Assessment of future climate change impacts on water resources commonly involves climate variables (i.e., precipitation, temperature) from global climate models (GCMs) in combination with hydrological models (Pechlivanidis et al., 2011). GCMs demonstrate significant skill at the continental and hemispheric spatial scales and incorporate a large proportion of the complexity of the global system; however, they are inherently unable to represent local basin-scale features and dynamics (Fowler et al., 2007). To narrow the gap between GCMs’ ability and hydrological needs, regional climate models (RCMs) have been developed to generate high-resolution meteorological inputs.
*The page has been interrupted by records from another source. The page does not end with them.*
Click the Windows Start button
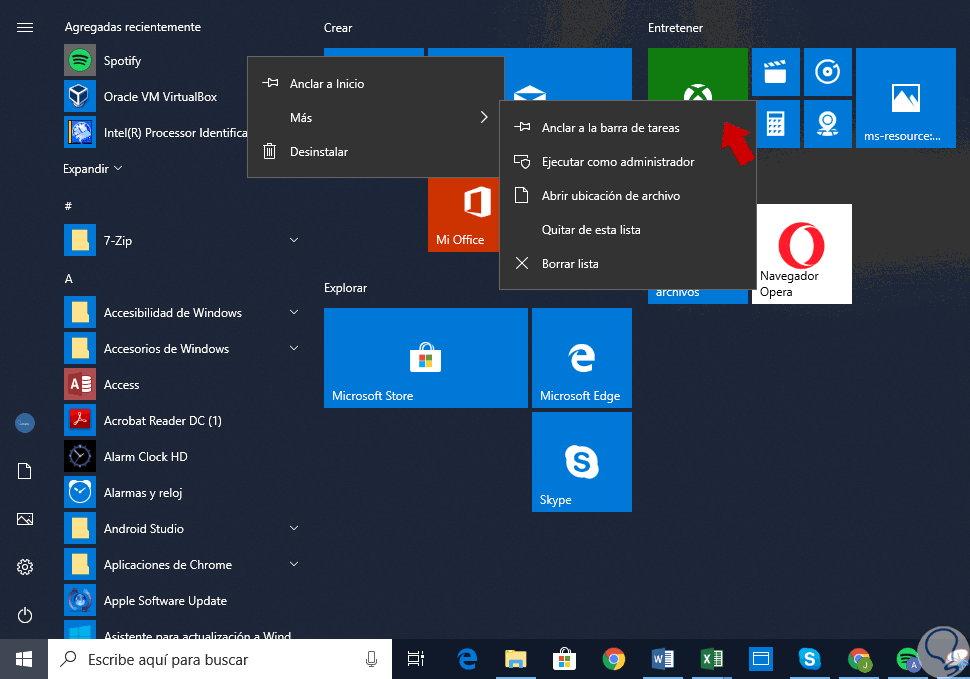Screen dimensions: 970x679 [24, 659]
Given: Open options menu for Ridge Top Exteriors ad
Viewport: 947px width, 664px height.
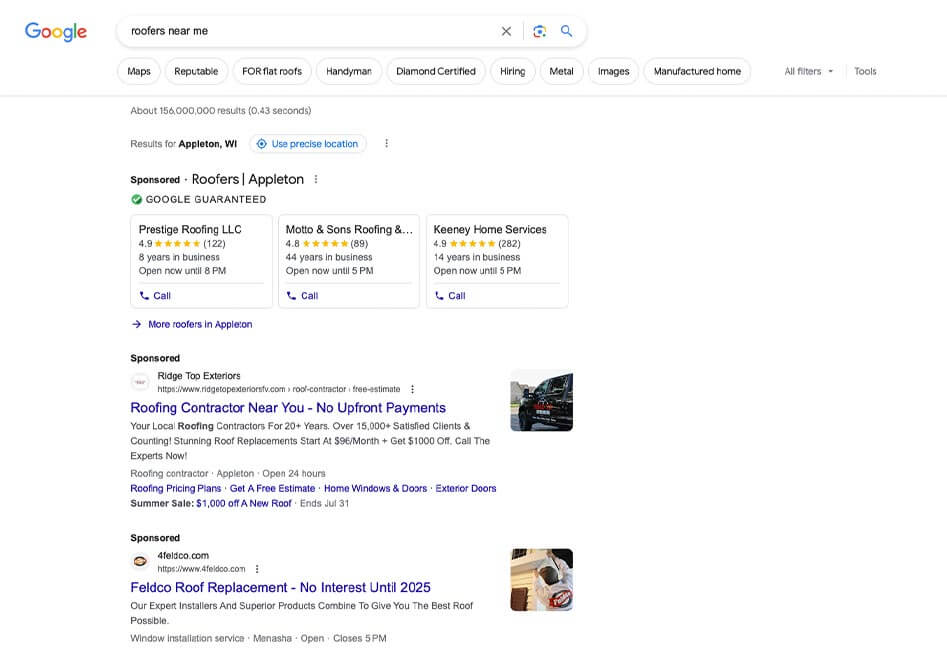Looking at the screenshot, I should pyautogui.click(x=412, y=389).
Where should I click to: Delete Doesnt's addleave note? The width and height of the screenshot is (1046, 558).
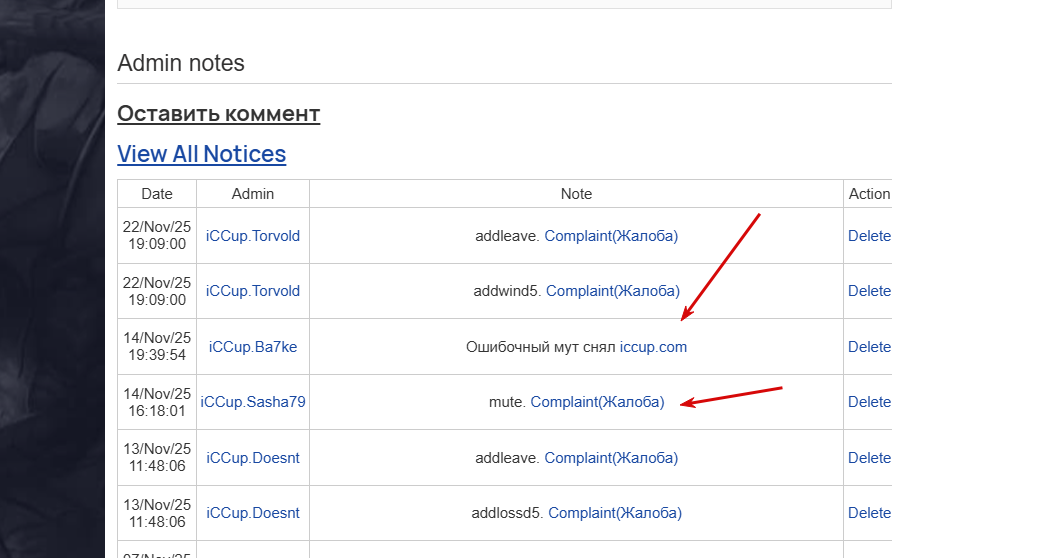869,458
RCMs transfer the large scale information from GCM to scales, which are closer to the basin scale (25-50 km) but RCM results still show large bias in the magnitude and distribution of precipitation and to a lesser extent, temperature (Foley, 2010). RCM outputs are, therefore, not considered to be directly useful for assessing hydrological impacts at the regional and/or local scale. For this reason, RCM projections are bias corrected to obtain a reliable impression of the climate change and provide uncertainty information (Wetterhall et al., 2012).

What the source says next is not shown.